TASK GOAL:
Reproduce the records below exactly, but only between the lines holding "For every named" and "Home (52, 2353)", inclusive.

-- TASK INPUT follows --

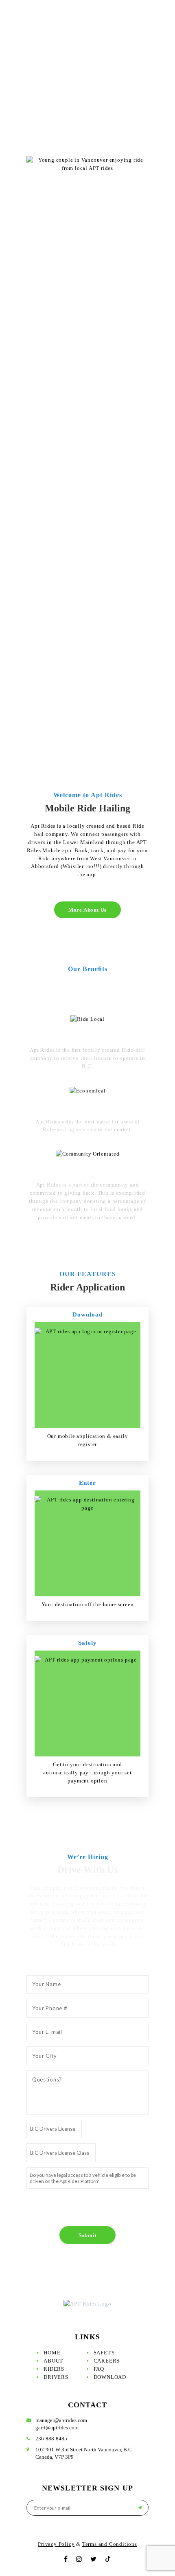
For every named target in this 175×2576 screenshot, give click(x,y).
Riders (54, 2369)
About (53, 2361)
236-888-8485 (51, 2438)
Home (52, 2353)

-- TASK INPUT concluded --
-- TASK INPUT follows --

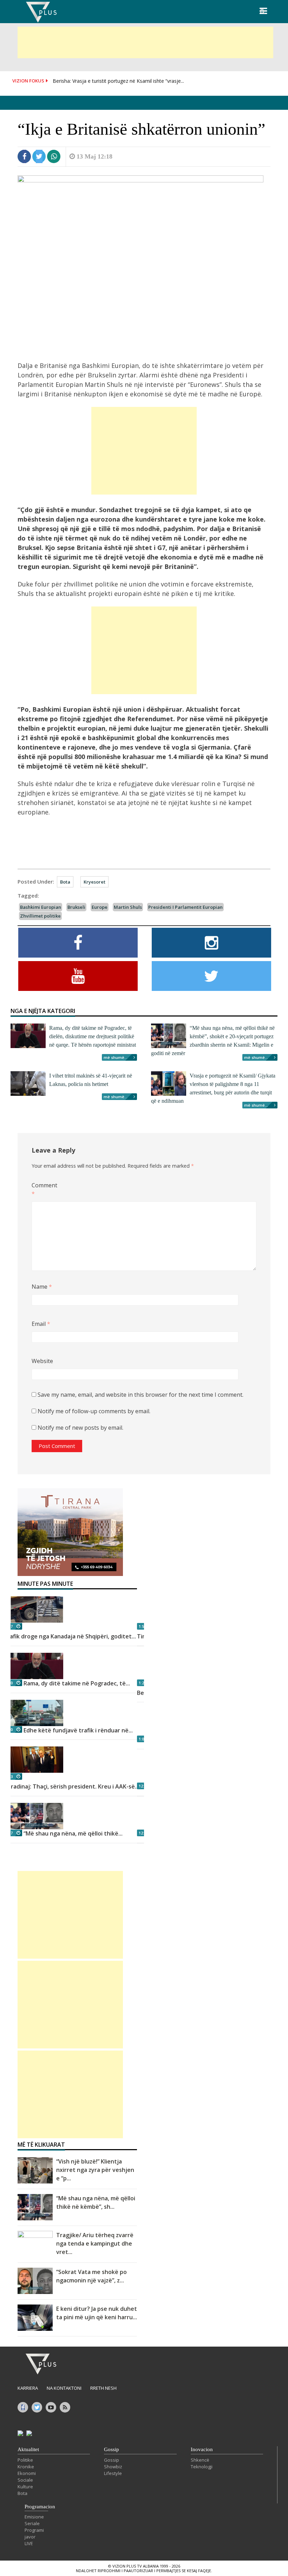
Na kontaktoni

-- TASK INPUT concluded --

WORKED SOLUTION:
For every named target in this 175×2576 screenshot, give click(x,y).
Riders (54, 2369)
About (53, 2361)
236-888-8485 (51, 2438)
Home (52, 2353)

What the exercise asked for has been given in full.